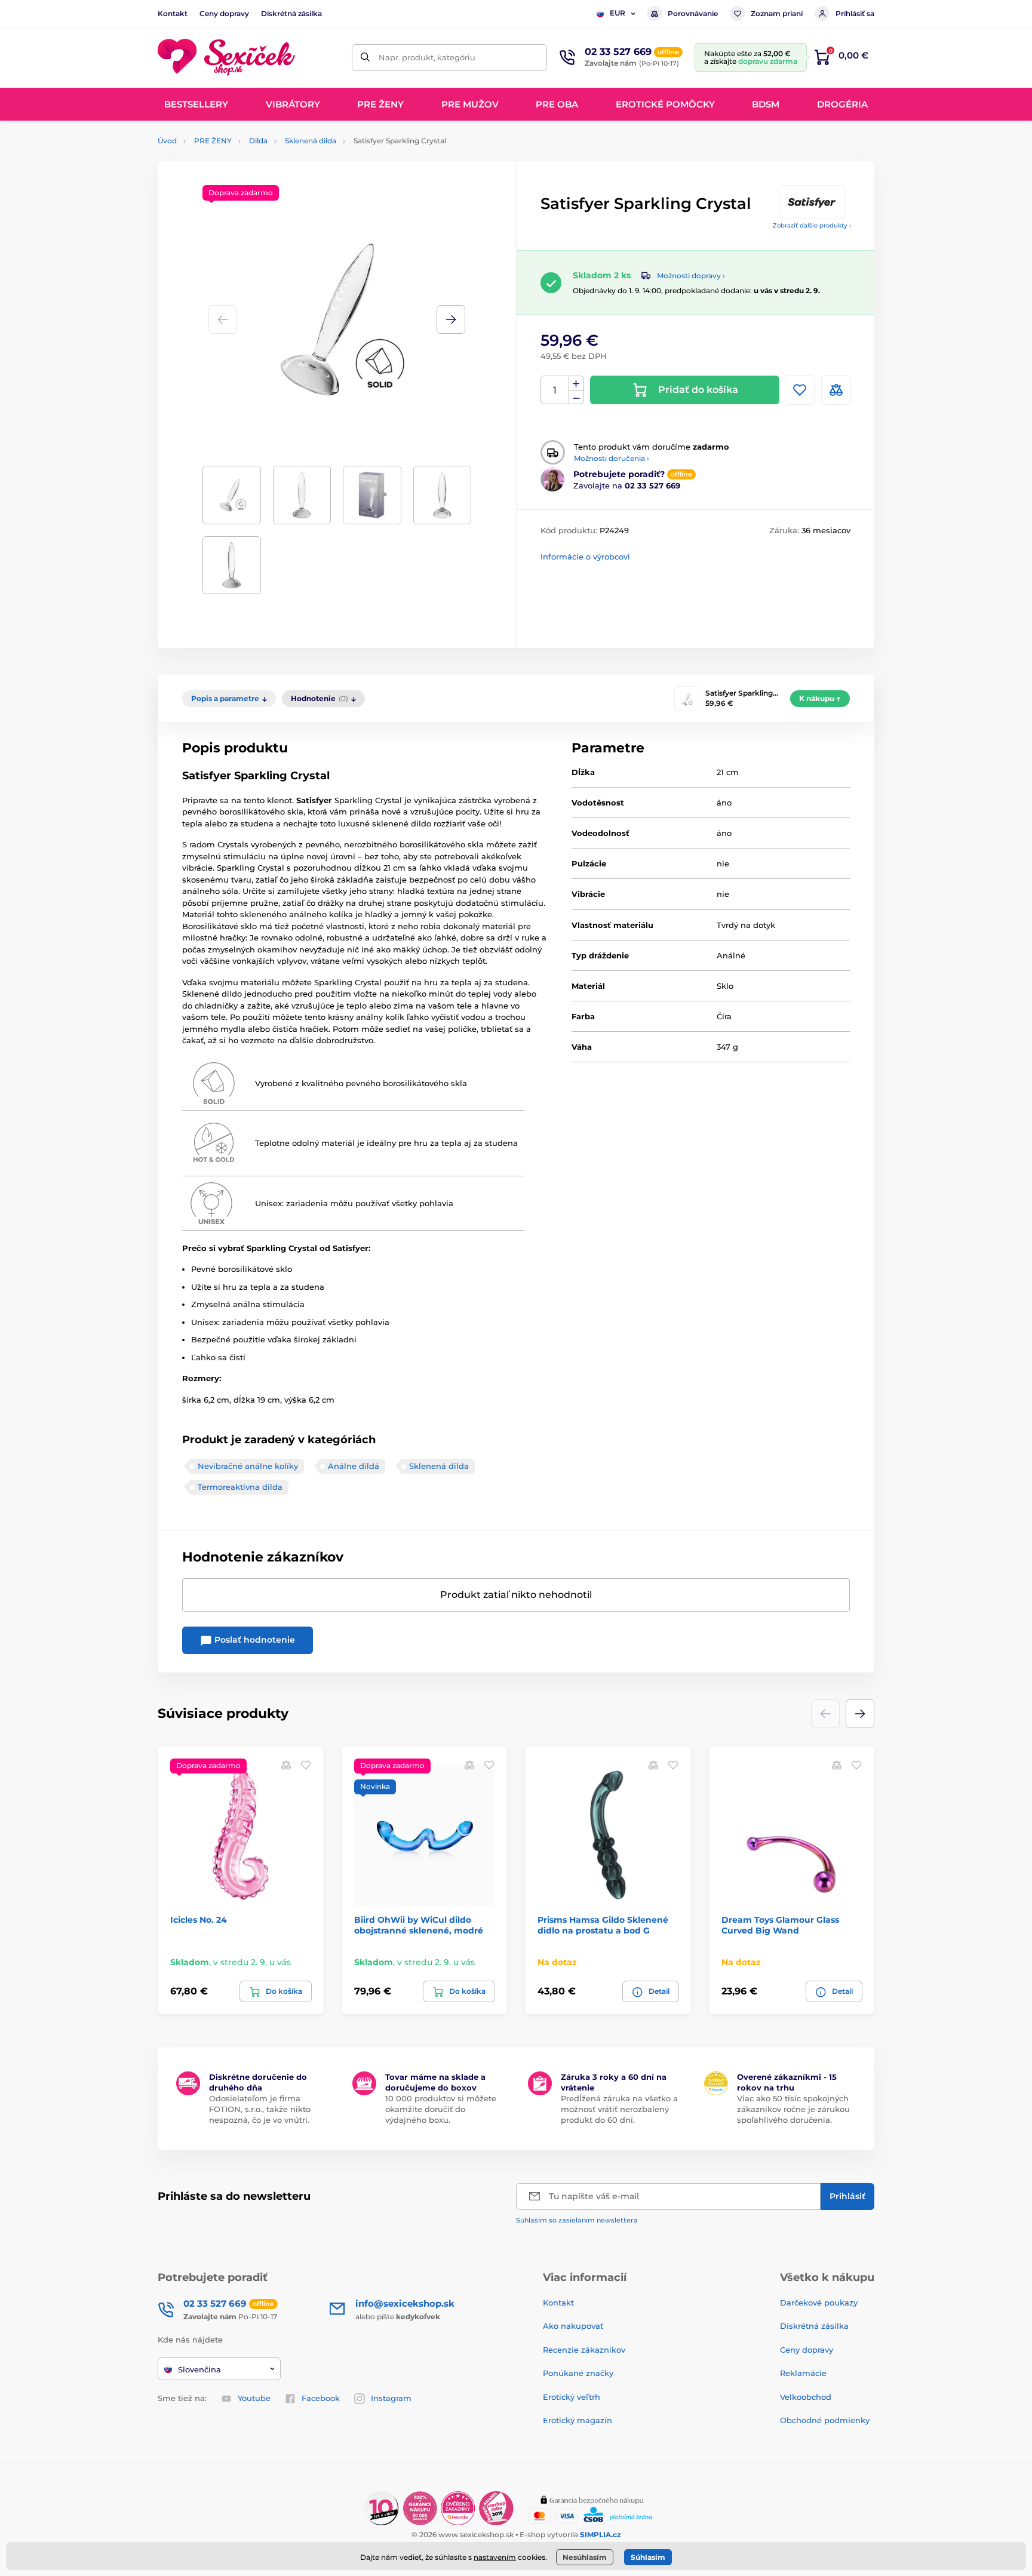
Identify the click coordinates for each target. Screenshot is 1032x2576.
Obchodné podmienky (825, 2420)
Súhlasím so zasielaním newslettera (577, 2220)
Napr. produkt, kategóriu (427, 57)
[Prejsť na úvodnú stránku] (226, 57)
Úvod (167, 140)
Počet (555, 390)
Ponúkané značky (578, 2373)
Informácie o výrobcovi (585, 556)
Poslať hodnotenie (253, 1639)
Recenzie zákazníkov (584, 2349)
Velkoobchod (805, 2397)
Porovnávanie (693, 13)
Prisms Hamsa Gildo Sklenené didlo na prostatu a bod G (603, 1925)
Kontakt (173, 13)
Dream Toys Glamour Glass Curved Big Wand (780, 1925)
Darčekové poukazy (819, 2302)
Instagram (391, 2398)
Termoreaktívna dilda (240, 1487)
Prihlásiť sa (855, 13)
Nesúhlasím (585, 2557)
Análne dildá (353, 1466)
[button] (451, 319)
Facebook (321, 2398)
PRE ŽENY (213, 140)
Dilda (258, 140)
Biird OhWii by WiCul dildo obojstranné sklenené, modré (418, 1925)
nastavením (495, 2557)
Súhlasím (648, 2557)
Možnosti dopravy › (691, 275)
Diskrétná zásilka (291, 13)
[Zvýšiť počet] (576, 383)
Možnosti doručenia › (611, 458)
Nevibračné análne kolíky (248, 1466)
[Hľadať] (365, 57)
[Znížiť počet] (576, 397)
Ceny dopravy (224, 13)
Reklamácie (803, 2373)
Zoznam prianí (777, 13)
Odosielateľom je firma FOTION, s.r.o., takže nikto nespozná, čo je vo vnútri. (260, 2109)
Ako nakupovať (573, 2326)
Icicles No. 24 (198, 1919)
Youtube (254, 2398)
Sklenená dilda (310, 140)
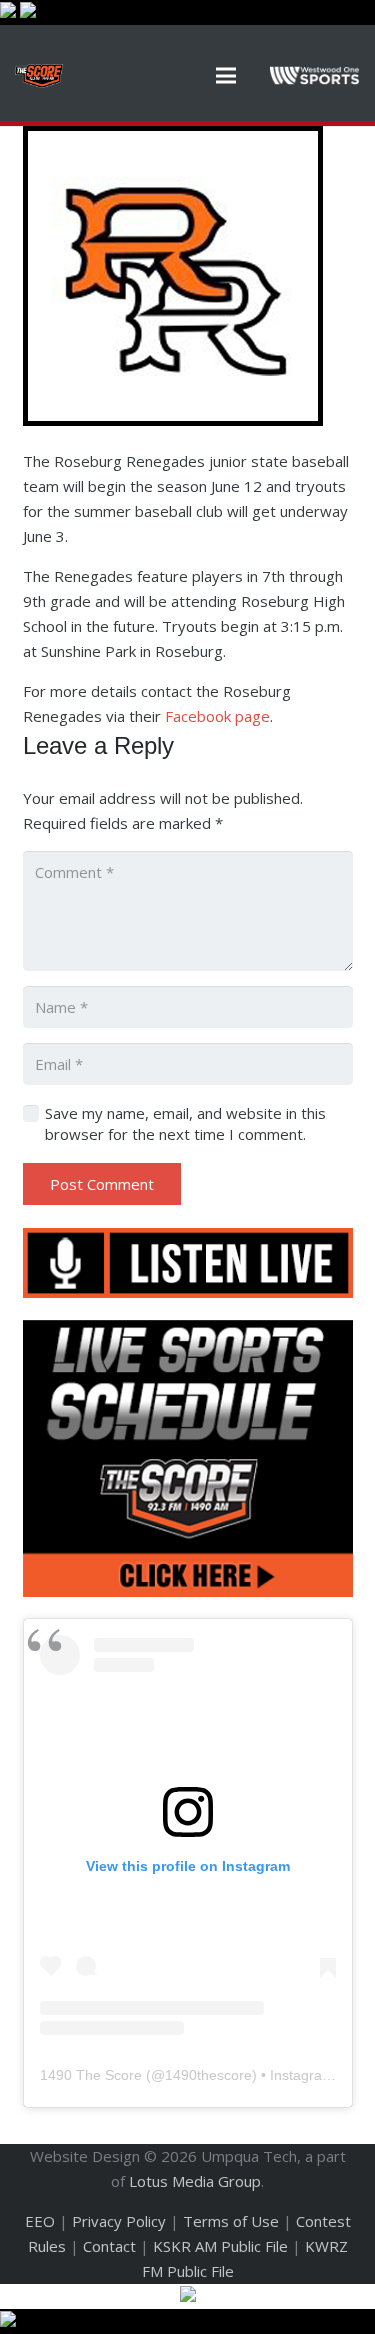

- _Work required_
Omit pictures and output the listing exactly.

- _Task output_
Identify the click coordinates for each target. Screenshot is 1032x2576.
Obchodné podmienky (825, 2420)
Súhlasím so zasielaním newslettera (577, 2220)
Napr. produkt, kategóriu (427, 57)
[Prejsť na úvodnú stránku] (226, 57)
Úvod (167, 140)
Počet (555, 390)
Ponúkané značky (578, 2373)
Informácie o výrobcovi (585, 556)
Poslať hodnotenie (253, 1639)
Recenzie zákazníkov (584, 2349)
Velkoobchod (805, 2397)
Porovnávanie (693, 13)
Prisms Hamsa Gildo Sklenené didlo na prostatu a bod G (603, 1925)
Kontakt (173, 13)
Dream Toys Glamour Glass Curved Big Wand (780, 1925)
Darčekové poukazy (819, 2302)
Instagram (391, 2398)
Termoreaktívna dilda (240, 1487)
Prihlásiť sa (855, 13)
Nesúhlasím (585, 2557)
Análne dildá (353, 1466)
[button] (451, 319)
Facebook (321, 2398)
PRE ŽENY (213, 140)
Dilda (258, 140)
Biird OhWii by WiCul dildo obojstranné sklenené, modré (418, 1925)
nastavením (495, 2557)
Súhlasím (648, 2557)
Možnosti dopravy › (691, 275)
Diskrétná zásilka (291, 13)
[Zvýšiť počet] (576, 383)
Možnosti doručenia › (611, 458)
Nevibračné análne kolíky (248, 1466)
[Hľadať] (365, 57)
[Znížiť počet] (576, 397)
Ceny dopravy (224, 13)
Reklamácie (803, 2373)
Zoznam prianí (777, 13)
Odosielateľom je firma FOTION, s.r.o., takže nikto nespozná, čo je vo vnútri. (260, 2109)
Ako nakupovať (573, 2326)
Icicles No. 24 (198, 1919)
Youtube (254, 2398)
Sklenená dilda (310, 140)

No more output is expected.